If you have fizzy soil, you should get an AA8.2 soil test rather than the standard Mehlich 3. If your soil fizzes, the Mehlich 3 test may overestimate the amount of calcium in the soil, which throws off the TCEC calculation and the cation balance.
The soil may fizz if it has had limestone or dolomite added in the past three years. Or it may be naturally fizzy due to having a limestone base. Naturally fizzy soils are referred to as calcareous and require special testing.
You will want to determine whether the soil is calcareous or just over-limed. Read on…
Calcareous soils have CaCO3 (limestone) in their parent material. In general we don’t try to drop the pH of these soils; it would take years of elemental sulfur additions. Over-limed soils have simply had too much CaCO3 applied to them, and are easy to correct using sulfur to lower the pH. A lower pH will make minerals are more available to plants https://growabundant.com/mineral-availability-versus-ph/ so it is totally worth doing. Optimum growing conditions for plants mean more root exudates for the microbes, and a more enlivened soil.
The best way to determine whether your soil is calcareous or over-limed is to measure the pH of the surrounding unamended soils. It’s a good idea to test your unamended soil anyway. And/or, if you are in the US, accessing the Soil Web Survey can tell us if the soil is calcareous. Here’s how to do this:
- Go to this URL: https://casoilresource.lawr.ucdavis.edu/gmap/
- Click ‘Menu” and “Zoom to Location”
- Sometimes just entering your address will take you to the location of your soil
- Or, enter the decimal latitude and longitude coordinates.
- Your location should show up on the map. Click the cursor near your location; a X with a red Circle appears.
- Your main soil formation is under “Map Unit Composition”. Click the top formation.
- Click CaCO3.
- If the topsoil has zero carbonates, the soil is over-limed and not calcareous.

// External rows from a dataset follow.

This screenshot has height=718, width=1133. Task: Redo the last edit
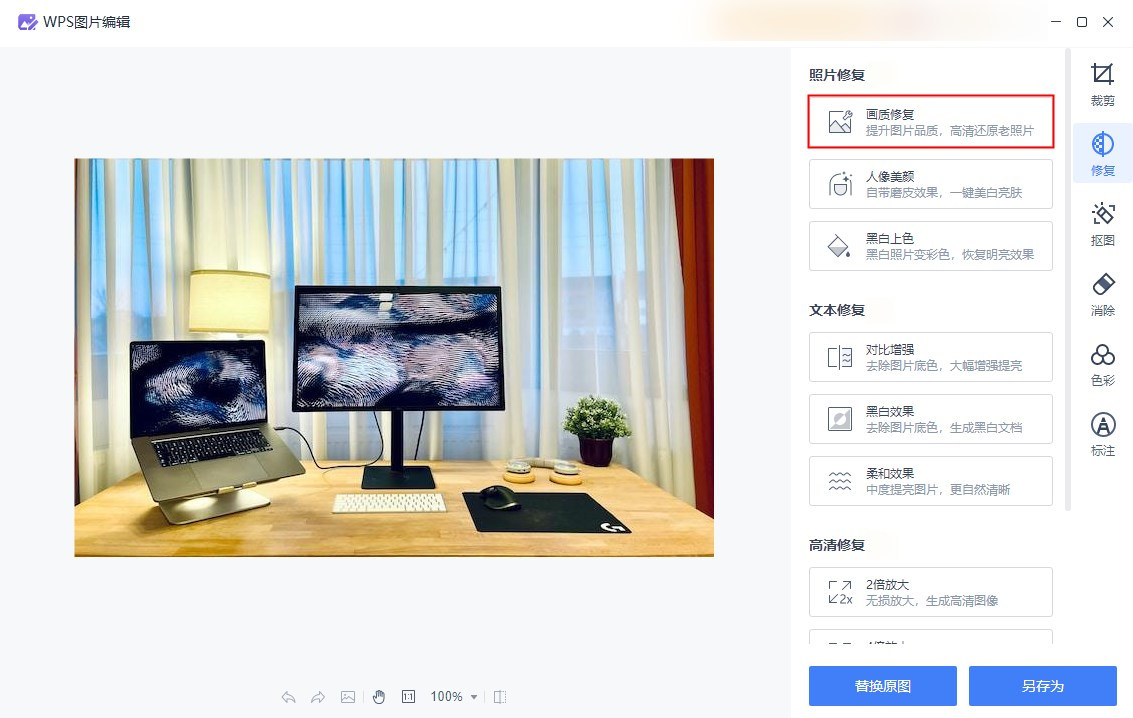pyautogui.click(x=318, y=697)
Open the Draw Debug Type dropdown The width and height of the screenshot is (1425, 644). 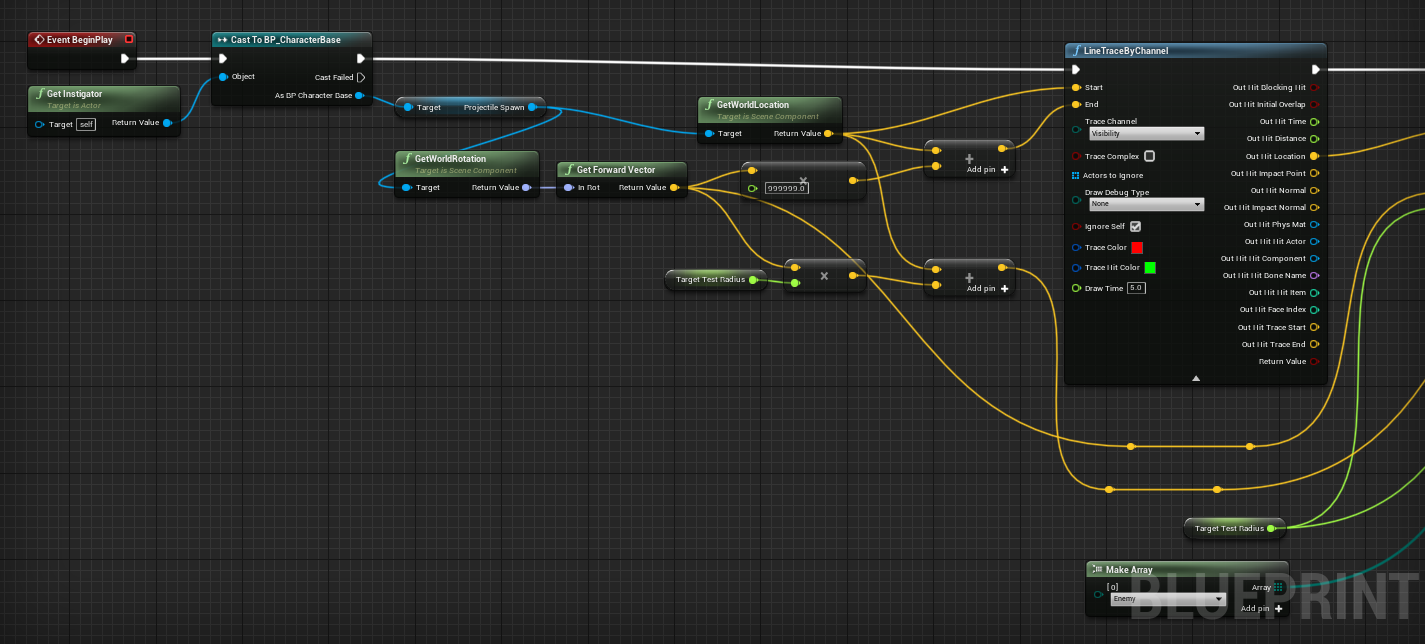pos(1146,204)
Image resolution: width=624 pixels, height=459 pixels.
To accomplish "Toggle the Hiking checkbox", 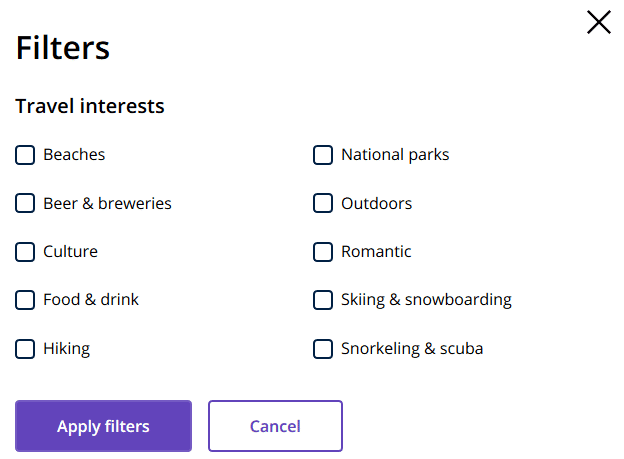I will (25, 349).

Not every location in the US has been surveyed. If there is no data for your location, look at a few surrounding soil formations to see if they have CaCO3 in their soils. It is a good idea to check surrounding formations even if you do find the data for your soil. The survey data is pretty general.
While you are looking at your soil profile, there is other useful information…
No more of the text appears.